1.会社を辞めてフリーランスになりました

会社を辞めて先月(2024年11月)からフリーランスとして活動しています。
開業のためにはいろいろな手続き(会社退職、社会保険の手続き、仕事場の確保、税務署への申請、など)が必要なわけで、ネットなどで調べていたのですが、なかなかまとまった情報を見つける事ができず、どのような手続きが必要なのか確信が持てないまま個別にいろいろと調べて開業準備を進めていました。

まとまった情報がないというのは考えてみたら当たり前で、
会社を辞める→フリーランス、というルートを進む人って
まだまだ少数派なので。

なので、せっかくいろいろ経験したので、それらをまとめました。
フリーランスになるにあたって手続きについて迷われている方の参考になれば幸いです。

なお、この投稿ではフリーランスを始めるのに必要だった役所関係・会社関係の一般的な事務手続きを書いていきます。フリーランスになるためのスキル習得!といったものには言及しませんのでそのような内容を期待している方はここで引き返された方が良いです(笑)

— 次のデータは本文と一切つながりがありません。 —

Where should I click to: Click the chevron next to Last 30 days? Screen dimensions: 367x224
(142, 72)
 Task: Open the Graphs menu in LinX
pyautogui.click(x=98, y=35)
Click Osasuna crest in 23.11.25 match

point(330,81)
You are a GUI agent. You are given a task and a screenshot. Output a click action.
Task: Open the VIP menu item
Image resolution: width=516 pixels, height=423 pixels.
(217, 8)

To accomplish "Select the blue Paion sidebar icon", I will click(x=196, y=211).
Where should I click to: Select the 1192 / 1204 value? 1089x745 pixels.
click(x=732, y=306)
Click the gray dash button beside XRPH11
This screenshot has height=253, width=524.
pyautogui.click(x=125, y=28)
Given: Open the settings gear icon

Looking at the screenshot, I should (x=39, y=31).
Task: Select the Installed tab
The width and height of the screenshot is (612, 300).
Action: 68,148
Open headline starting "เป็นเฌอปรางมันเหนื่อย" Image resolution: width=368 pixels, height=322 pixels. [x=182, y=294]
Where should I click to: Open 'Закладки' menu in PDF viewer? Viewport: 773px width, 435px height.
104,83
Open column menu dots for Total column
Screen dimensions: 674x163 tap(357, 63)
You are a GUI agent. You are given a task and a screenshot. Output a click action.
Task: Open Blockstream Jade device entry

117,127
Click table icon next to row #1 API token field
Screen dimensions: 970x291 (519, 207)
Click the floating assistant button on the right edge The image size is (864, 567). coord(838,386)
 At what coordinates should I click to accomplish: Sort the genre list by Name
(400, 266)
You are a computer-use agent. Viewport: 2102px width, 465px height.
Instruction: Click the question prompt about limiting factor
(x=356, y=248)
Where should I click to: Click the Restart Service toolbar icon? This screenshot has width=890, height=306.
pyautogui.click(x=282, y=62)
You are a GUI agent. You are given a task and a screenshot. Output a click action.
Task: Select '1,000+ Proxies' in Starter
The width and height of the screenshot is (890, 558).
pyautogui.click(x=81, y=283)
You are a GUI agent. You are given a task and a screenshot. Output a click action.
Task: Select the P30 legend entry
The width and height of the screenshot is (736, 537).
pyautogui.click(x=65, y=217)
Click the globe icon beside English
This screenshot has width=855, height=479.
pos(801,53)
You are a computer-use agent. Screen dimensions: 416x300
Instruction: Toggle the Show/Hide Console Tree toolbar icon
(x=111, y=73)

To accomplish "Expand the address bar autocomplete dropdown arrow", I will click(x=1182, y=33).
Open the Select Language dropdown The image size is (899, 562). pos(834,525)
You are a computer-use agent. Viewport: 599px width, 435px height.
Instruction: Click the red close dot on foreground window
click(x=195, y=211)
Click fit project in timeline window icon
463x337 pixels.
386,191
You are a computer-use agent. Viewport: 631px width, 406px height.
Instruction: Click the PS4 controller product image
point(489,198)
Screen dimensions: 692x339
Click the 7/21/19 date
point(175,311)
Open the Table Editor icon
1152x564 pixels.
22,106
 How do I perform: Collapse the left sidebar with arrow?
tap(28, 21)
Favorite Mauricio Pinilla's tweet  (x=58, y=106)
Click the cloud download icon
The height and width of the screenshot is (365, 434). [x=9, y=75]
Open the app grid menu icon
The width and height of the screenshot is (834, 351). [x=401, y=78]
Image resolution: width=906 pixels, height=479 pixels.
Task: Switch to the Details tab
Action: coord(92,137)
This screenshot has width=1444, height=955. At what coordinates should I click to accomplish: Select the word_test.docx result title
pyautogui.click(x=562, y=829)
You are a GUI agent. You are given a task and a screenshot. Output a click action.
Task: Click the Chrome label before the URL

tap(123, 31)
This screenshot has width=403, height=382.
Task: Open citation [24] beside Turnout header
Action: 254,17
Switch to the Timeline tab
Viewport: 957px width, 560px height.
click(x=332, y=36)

また、各手続きの詳細については正確に説明されているサイトは既に存在し、検索すればすぐ出てくるので、そちらを参照頂ければと思います。

2.現在の私の状況

本編に入る前に簡単な自己紹介がてら現在の私の状況を書きます。
・新卒で入社した会社を辞めて(12年半勤務しました)、
 先月(2024年11月)からデータサイエンティストとしてフリーランス
 開始しました。在宅で仕事をしております。
・会社員時代の勤務地は関東のとある県で、会社から車で20分程度の場所に
 住んでいましたが、フリーランスになると同時に東京に引っ越して
 きました。ちなみに、出身は関西です。
・仕事については会社員時代のつてで1件仕事が頂けそうです。
 まだ、正式に発注を頂いたわけではありませんが、見積を提示しつつ
 詳細を詰めているといった状況です。まだまだ、営業をかけていかないと
 いけないです。

3.最優先は家探し

私の場合、仕事場所を変えましたので住む場所(兼仕事用事務所)を決める必要がありました。住む場所が決まらないと、その後の手続きを進める事はできませんから。幸いにも気に入った物件を見つける事ができました。
ただ、ひとつ想定外だったのは申し込みから契約までの期間に制限があるという事。契約までの流れは以下のような感じだと思うのですが、
  内見 → 申し込み → 契約 → 入居

内見ができる物件は当然空室なわけで、そのような物件は申し込んでから契約までに期限が設定されていることがあるらしく、私の場合は申し込みから3週間以内に契約(契約日=家賃発生)しないといけませんでした。人気のない物件などは即内見可であっても契約までの期間に制限はないのかもしれませんが。このあたりは一般的なのかもしれませんが、引っ越し経験が乏しい私は初めて知りました。
申し込みの時点で新居への引っ越し予定までは1ヶ月以上あったので、住んでいないにもかかわらず数週間分の家賃を払わないといけなかったです。これに関しては必要経費だと割り切っていました。余分な家賃支払いをためらって、気に入った物件を逃すことは避けたかったので。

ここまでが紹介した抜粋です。